“The vote last night presents the Senate with an opportunity to start fresh,” Mr. McCain said in a statement on Friday. “I encourage my colleagues on both sides of the aisle to trust each other, stop the political gamesmanship, and put the health care needs of the American people first. We can do this.”
His decision to reject the measure represented a remarkable turnaround from Tuesday. Mr. McCain, 80, whose brain cancer had been diagnosed just days earlier, arrived in the Senate to provide the vote Republicans needed to open debate on their jumbled efforts to find a legislative path to repeal the health care bill they had railed against for seven years. Mr. Trump praised Mr. McCain’s courage in returning to the capital.
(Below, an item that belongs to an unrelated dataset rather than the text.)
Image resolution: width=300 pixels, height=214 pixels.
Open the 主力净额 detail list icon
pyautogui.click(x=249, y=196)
Leading up to the vote, Mr. McCain, not untypically, had confounded both critics and admirers. His speech Tuesday had the potential to go down as a Senate classic, a call to restore the work-across-the-aisle traditions of the past.
“We’ve been spinning our wheels on too many important issues,” Mr. McCain scolded his colleagues. “We’re getting nothing done, my friends, we’re getting nothing done.”
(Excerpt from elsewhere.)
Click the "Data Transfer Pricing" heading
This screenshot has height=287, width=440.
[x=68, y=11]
Mr. McCain’s vote that day left Senator Mitch McConnell, the majority leader, smiling as his sometime foe, sometime friend from Arizona helped rescue the Kentucky Republican’s reputation as a master strategist.
He provided the vote to move the Republican measure forward and seemed to work throughout the week with his constant ally, Senator Lindsey Graham, Republican of South Carolina, to explore ways to get the legislation out of the Senate and over to the House as Mr. McConnell so badly wanted.
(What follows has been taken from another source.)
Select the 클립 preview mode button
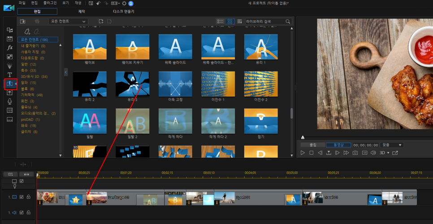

A hastily scheduled Thursday evening news conference set off alarm bells among Democrats that Mr. McCain was going to back the last-ditch “skinny” repeal effort and sustain the drive to overturn the Affordable Care Act.
But he had also been working back channels with Senator Chuck Schumer of New York, the Democratic leader, about his intentions. A relieved Mr. Schumer praised Mr. McCain after the vote.
“John McCain is a hero and has courage and does the right thing,” Mr. Schumer told reporters. “He is a hero of mine.”
Mr. McConnell was no longer smiling.
“So yes, this is a disappointment,” the majority leader said in an emotional speech after the vote. “A disappointment indeed.”
Other Republicans, while crediting Mr. McCain with a flair for the dramatic, said it was Republican voters who would be left disappointed by Mr. McCain’s act.
“The losers tonight are the people who believed in the democratic process, believe that actually when candidates run and say, ‘I will fight to repeal Obamacare,’ that that actually means they will fight to repeal Obamacare,” said Senator Ted Cruz, the Texas Republican who has clashed with Mr. McCain in the past. Mr. McCain was re-elected last year after making the repeal and replacement of the health care law a central element of his campaign.
As a senator from a state with a large population of older Americans, Mr. McCain has long involved himself in health policy, although the fine points are far from his chief area of expertise, military affairs. In this health care fight, Mr. McCain’s resistance appeared to be driven partly by concerns raised by Gov. Doug Ducey of Arizona about the potential loss of coverage in the state.
After turning Washington upside down over the last few days, Mr. McCain planned to be in Arizona on Monday for what his office described as a “standard post-surgical regimen of targeted radiation and chemotherapy.” Mr. McCain intends to keep working but does not plan to be back on Capitol Hill before September.
The question now is whether Mr. McCain’s vote will produce the results he wants: a more bipartisan approach to making changes in the health law that both sides acknowledge are needed. Or will it simply produce a stalemate that leads to a failure of the current system and a chorus of “we told you so” from Republicans?
The president made clear his unhappiness and issued a warning of what would come, predicting the current system would implode.
But for now, it was Mr. McCain who had seized the moment and set the course of the Senate.